— EXERCISE DESCRIPTION —
Look through the records below and copy each line that includes the word "agent".

— SUPPLIED DATA —
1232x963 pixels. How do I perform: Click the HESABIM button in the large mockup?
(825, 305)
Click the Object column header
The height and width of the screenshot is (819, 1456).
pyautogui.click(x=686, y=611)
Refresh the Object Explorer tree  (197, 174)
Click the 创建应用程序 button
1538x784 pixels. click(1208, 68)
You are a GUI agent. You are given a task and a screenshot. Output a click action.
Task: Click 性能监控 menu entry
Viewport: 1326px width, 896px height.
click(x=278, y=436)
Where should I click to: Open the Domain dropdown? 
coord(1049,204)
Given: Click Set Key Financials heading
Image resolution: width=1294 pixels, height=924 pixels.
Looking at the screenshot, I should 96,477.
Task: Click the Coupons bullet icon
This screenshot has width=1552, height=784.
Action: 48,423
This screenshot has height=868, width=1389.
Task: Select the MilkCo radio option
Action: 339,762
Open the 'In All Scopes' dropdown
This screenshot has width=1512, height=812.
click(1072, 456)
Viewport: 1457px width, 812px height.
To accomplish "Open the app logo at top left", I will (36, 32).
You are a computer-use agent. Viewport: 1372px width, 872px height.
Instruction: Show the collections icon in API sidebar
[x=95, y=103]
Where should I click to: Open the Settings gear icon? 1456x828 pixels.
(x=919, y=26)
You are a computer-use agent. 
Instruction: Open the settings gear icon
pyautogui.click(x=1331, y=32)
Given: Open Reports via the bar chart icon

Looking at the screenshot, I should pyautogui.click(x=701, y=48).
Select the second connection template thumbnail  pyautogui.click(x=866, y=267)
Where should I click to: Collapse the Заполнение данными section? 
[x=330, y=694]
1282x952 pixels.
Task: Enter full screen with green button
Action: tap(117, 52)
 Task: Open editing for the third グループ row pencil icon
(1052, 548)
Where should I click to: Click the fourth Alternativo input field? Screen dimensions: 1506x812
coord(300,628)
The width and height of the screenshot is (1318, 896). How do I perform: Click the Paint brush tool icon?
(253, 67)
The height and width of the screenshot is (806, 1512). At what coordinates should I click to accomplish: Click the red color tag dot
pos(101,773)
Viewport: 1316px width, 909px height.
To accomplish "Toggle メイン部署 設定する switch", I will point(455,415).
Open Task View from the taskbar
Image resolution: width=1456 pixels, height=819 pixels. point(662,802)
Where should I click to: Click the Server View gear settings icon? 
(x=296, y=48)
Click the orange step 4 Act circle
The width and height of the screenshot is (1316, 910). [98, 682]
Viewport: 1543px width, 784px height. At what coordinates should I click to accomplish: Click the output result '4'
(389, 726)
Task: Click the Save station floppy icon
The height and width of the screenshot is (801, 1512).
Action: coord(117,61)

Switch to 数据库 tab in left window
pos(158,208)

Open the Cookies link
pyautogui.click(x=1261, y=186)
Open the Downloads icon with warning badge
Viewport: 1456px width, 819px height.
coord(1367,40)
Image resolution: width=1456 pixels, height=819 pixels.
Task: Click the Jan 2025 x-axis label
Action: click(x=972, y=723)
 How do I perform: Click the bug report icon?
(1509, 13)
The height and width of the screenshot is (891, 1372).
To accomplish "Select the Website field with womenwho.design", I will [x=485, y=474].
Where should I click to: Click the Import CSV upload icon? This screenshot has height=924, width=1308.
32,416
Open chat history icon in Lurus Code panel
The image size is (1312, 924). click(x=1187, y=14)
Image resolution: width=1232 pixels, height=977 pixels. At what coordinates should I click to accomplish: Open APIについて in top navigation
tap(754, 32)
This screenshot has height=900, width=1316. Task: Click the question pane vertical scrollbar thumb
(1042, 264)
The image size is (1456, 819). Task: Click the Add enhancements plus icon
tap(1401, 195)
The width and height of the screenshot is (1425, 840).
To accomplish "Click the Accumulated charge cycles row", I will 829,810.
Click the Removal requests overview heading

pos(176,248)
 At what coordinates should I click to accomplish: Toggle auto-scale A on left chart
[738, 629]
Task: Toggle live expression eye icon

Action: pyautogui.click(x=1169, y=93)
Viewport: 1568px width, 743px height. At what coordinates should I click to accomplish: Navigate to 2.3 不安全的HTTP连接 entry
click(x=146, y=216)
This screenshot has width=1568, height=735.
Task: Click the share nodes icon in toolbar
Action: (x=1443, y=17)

— ANSWER TO THIS EXERCISE —
You are a GUI agent. You are given a task and a screenshot. Output a click action.
You are a computer-use agent. Viewport: 1372px width, 872px height.
You are a computer-use agent. 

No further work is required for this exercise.